I Manager nel Wrestling sono molto importanti perché, se bravi e in grado di fare bene il loro lavoro, coinvolgono l’audience in una storia, enfatizzano i sentimenti verso un wrestler, colmano le lacune dei loro assistiti e, infine, possono creare interesse attorno ad un match. Facendo tutto ciò, ovviamente traggono anche loro notevoli benefici, divenendo delle vere e proprie star al pari di chi lotta sul quadrato. Spesso i Manager nascono come tali, ma tante volte sono ex lottatori non più in grado di combattere per raggiunti limiti di età, o per impedimenti fisici più o meno gravi.

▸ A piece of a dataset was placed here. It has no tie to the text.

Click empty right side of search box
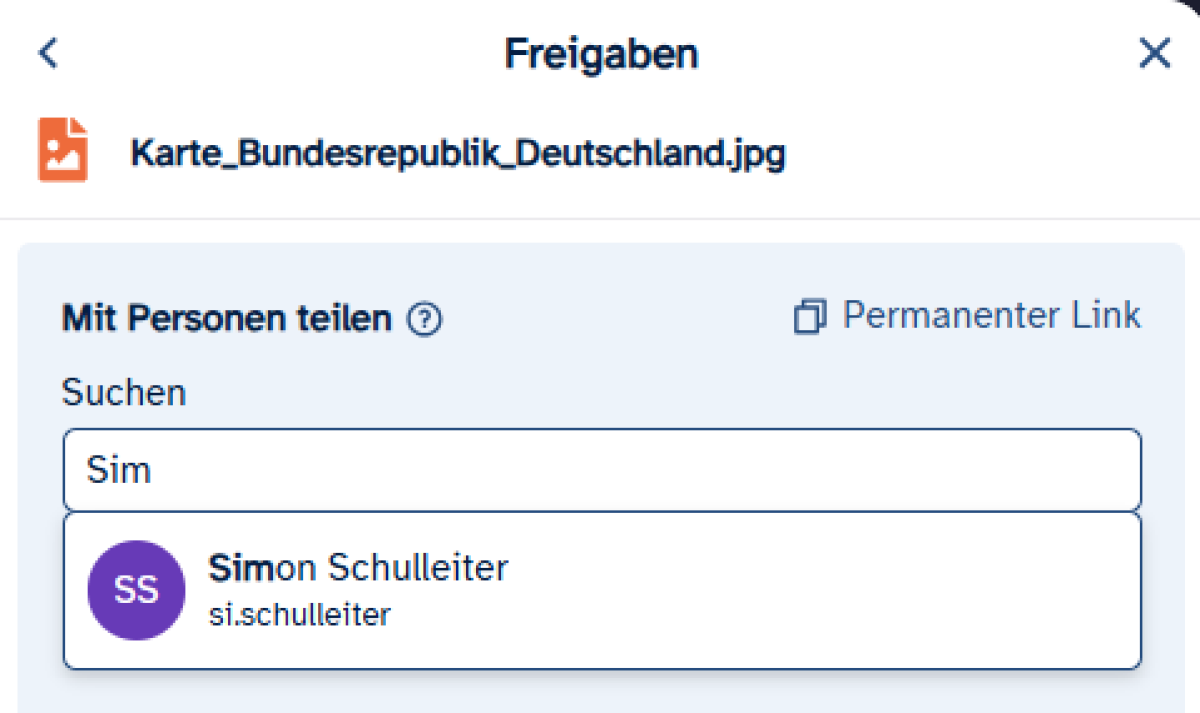The image size is (1200, 713). 900,470
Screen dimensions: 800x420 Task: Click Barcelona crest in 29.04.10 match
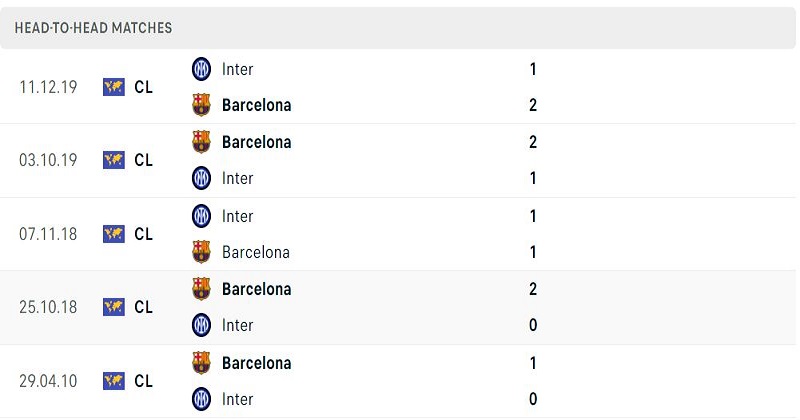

In ogni caso, senza alcuni di questi Manager, oggi non avremmo molte leggende del ring, diventate tali proprio grazie all’aiuto dei loro “consiglieri”.

I Manager nella storia

Ora, i Manager vengono presentati nei modi più disparati al pubblico, ed ogni volta sempre in maniera “calzante” al personaggio da lanciare. In alcuni casi sono “consiglieri”, in altri “avvocati”, in altri ancora sono delle “vallette”, poi ci sono fidanzate, papà, mamme, shamani spirituali, scopritori di talenti e “ispiratori”. Ma nonostante la loro eterogeneità, tutti hanno in comune un unico obiettivo: aumentare la popolarità del wrestler assistito. Quando ci riescono, e ci riescono tante volte, allora rientrano “nell’olimpo” dei migliori Manager della storia del Wrestling. Oggi, negli show, abbiamo Paul Heyman che, oltre ad essere un Manager, è stato anche il chairman della ECW. Ma a lui si affianca un altro Manager di spessore, non meno bravo, e cioè Montel Vontavious Porter. MVP, a differenza del primo, non nasce certo come Manager. Ricordiamo più o meno tutti il suo breve stint negli anni 2007/2008/2009/2010, con diversi titoli Tag Team alle spalle, ed un regno da campione Statunitense durato 343 giorni.

Sapersi reinventare

Non faccio mistero che a me, MVP, sia sempre piaciuto. Sul ring mi piace, ha quel tocco da “wrestler-intrattenitore” che non è poi così scontato. Inoltre, ha delle capacità recitative buone e una ottima “mic-skill”. Insomma, non è il mio preferito, ma se dovessi salvarlo dal gettarlo giù dalla torre, lo farei tranquillamente. Confesso che rivederlo sul ring dopo quasi 10 anni di assenza è stato bello, e ho sperato di vederlo tornare in auge. Però i piani a Stamford erano diversi, e alla carriera da singolo (che obiettivamente, considerati i suoi limiti fisici di oggi, non sarebbe andata lontano) gli hanno preferito una carriera da Manager, affiancandolo a Bobby Lashley. Quest’ultimo ha saputo esprimersi del tutto, e diventare un pilastro dello show rosso oggi, soprattutto grazie ad MVP che ha saputo far risaltare ciò che aveva di positivo l’atleta, omettendo ciò che invece possedeva di negativo. Insomma, MVP, al pari di tanti Manager di statura più elevata, è riuscito a far “sbocciare” un atleta imprigionato nel suo stesso corpo, creando un futuro Hall of famer.

In nomen omen

Da qualche mese la WWE ha deciso di affiancarlo ad Omos, un altro atleta in difficoltà, ancora inesperto e che sono sicuro gioverà dalla vicinanza di MVP. Da qui a dire che Omos avrà la stessa carriera di Lashley ce ne passa, sia chiaro, ma sicuramente compirà un salto di qualità. MVP è un ottimo wrestler, che ha in sé le qualità più importanti che dovrebbe possedere un atleta WWE, buone doti sul ring, capacità di intrattenere, ottima parlantina e una personalità ben definita. Mi spiace non abbia potuto ambire a qualcosa di più da singolo, ma può sicuramente raggiungere le vette più alte nel ruolo di Manager. E meritatamente aggiungerei. Come si dice in taluni casi, meglio questo che niente.